Statt Geschäfte zu machen, sieht er es als seine Pflicht an, seinen Landsleuten in der Not zu helfen. „Die Leute brauchen jemanden, mit denen sie in ihrer Sprache sprechen können“, sagt er. Seine Frau kümmert sich darum, Unterkunftsmöglichkeiten bei Privatpersonen zu finden. Denn das Hotel ist eigentlich nicht für einen Daueraufenthalt ausgelegt. Die Zimmer sind klein, es gibt keine Waschmaschinen und keine Küche. Für seine zahlenden Gäste hat er sonst immer ein kleines Frühstück angeboten. Das gibt es aber nicht mehr, da der Frühstücksraum zum Aufenthalts- und Kochraum umfunktioniert wurde. „Die meisten zeigen Verständnis, aber nicht alle“, erzählt Tultschinetski. Kombikocher, Mikrowelle und andere Küchengeräte wurden organisiert. Kochplatten sind aufgrund der Brandmeldeanlage nicht möglich. Trotzdem stieß er bei immer mehr Menschen, die ins Hotel kamen, an die Grenzen bei der Lebensmittelversorgung.

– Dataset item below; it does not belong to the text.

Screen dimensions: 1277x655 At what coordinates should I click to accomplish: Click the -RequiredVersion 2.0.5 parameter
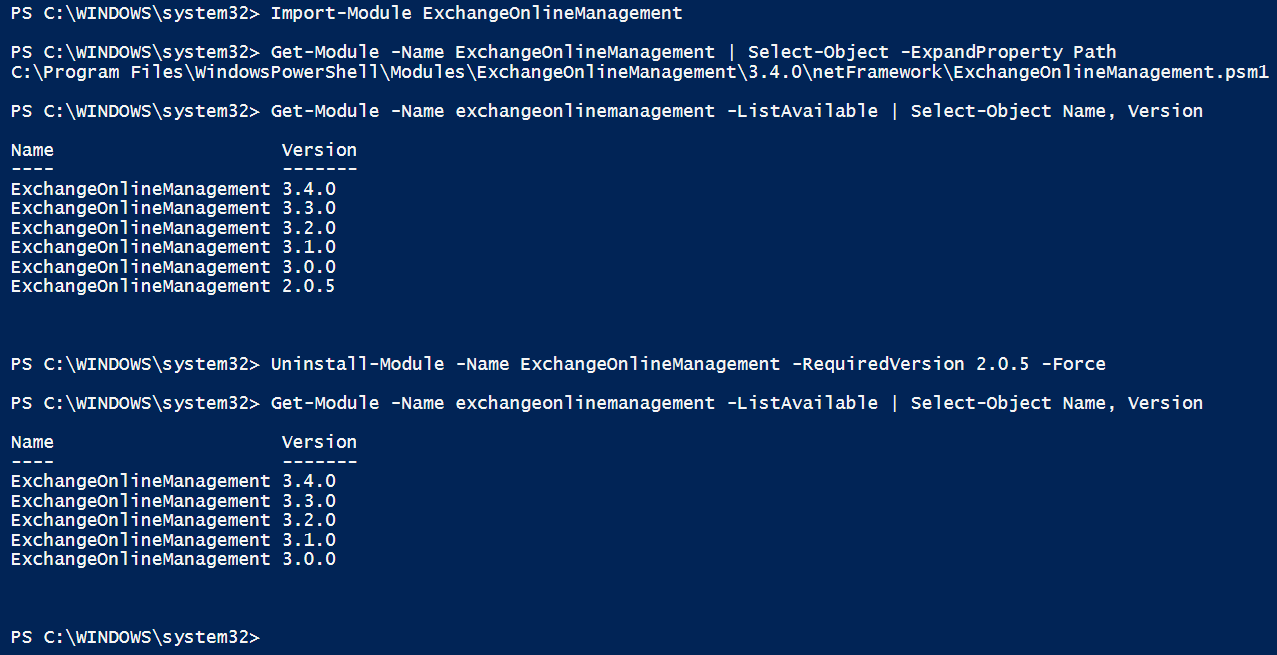click(910, 364)
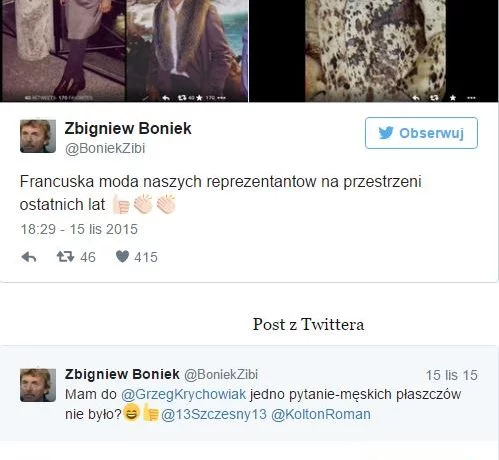Click the @BoniekZibi handle in top tweet

point(105,148)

„Eine Woche nachdem die Geflüchteten hier waren, war meine Telefonnummer bekannt“, erzählt er. Neben Menschen, die sich nach konkreter Hilfe bei der Unterbringung von weiteren Geflüchteten meldeten, bekam er auch Anrufe von Leuten, die helfen wollten. Unter anderem kam eine Privatinitiative auf ihn zu, die es sich zur Aufgabe gemacht hat, die Lebensmittelversorgung der Geflüchteten in Hotels zu übernehmen, die dort privat untergekommen sind. Seitdem kommen regelmäßig Großeinkäufe mit frischen Lebensmittel im Hotel an. „So viele nette und gute Leute wie in diesem Monat habe ich vielleicht in den letzten zehn oder 20 Jahren kennengelernt“, sagt Tultschinetski gerührt.

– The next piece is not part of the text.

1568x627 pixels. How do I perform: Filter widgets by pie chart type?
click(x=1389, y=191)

Die Stadt ist nun bereit, Lebensmittelgutscheine an diejenigen auszugeben, die noch keine Sozialhilfeleistungen empfangen. Eine entsprechende Nachricht hat eine der Helferinnen aus der Initiative bekommen. Tultschinetski hat selbst ein paar Mal mit der Stadt telefoniert, um an Informationen zu kommen. Mittlerweile hat er die dritte Auflage einer Handreichung mit den wichtigsten Fakten auf seinem Tresen liegen. Er hat in Aussicht gestellt bekommen, für diejenigen, die sich in Frankfurt registriert haben, auch rückwirkend Ausgleichszahlungen zu erhalten. Für das Geld habe er das aber nie getan. Dass der Staat manchmal langsam sei, habe er auch bei den Corona-Hilfen erlebt. Funktioniert hat es am Ende aber doch. So konnte er in die Digitalisierung investieren. Ein automatisches Check-in-System ist installiert.
„Ich begrüße die Gäste am liebsten persönlich“, sagt er. Vor rund einer Woche hat er seine Cousine, die letzte in der Ukraine lebende Verwandte nach Deutschland bringen können. Mit Freunden und Bekannten in der Heimat, zu denen er lange keinen Kontakt mehr hatte, tauscht er sich seit Kriegsbeginn regelmäßig aus. Er verfolgt die Nachrichten so gut es geht. Dass in Mykolajiw nun Pontonbrücken angelegt werden, erinnert ihn an seinen zweijährigen Wehrdienst, den er in Moldawien absolviert hat. „Wir haben diese Brücken zu Übungszwecken gebaut, jetzt werden sie im Krieg benötigt“, sagt Tultschinetski.
Er hofft, dass der Krieg so schnell wie möglich zu Ende geht. „Das ist aber keine Situation, die man so einfach abschalten kann.“ Deshalb wird der Hotelier, solange es nötig ist, Gastgeber für seine vorm Krieg geflohenen Landsleute sein.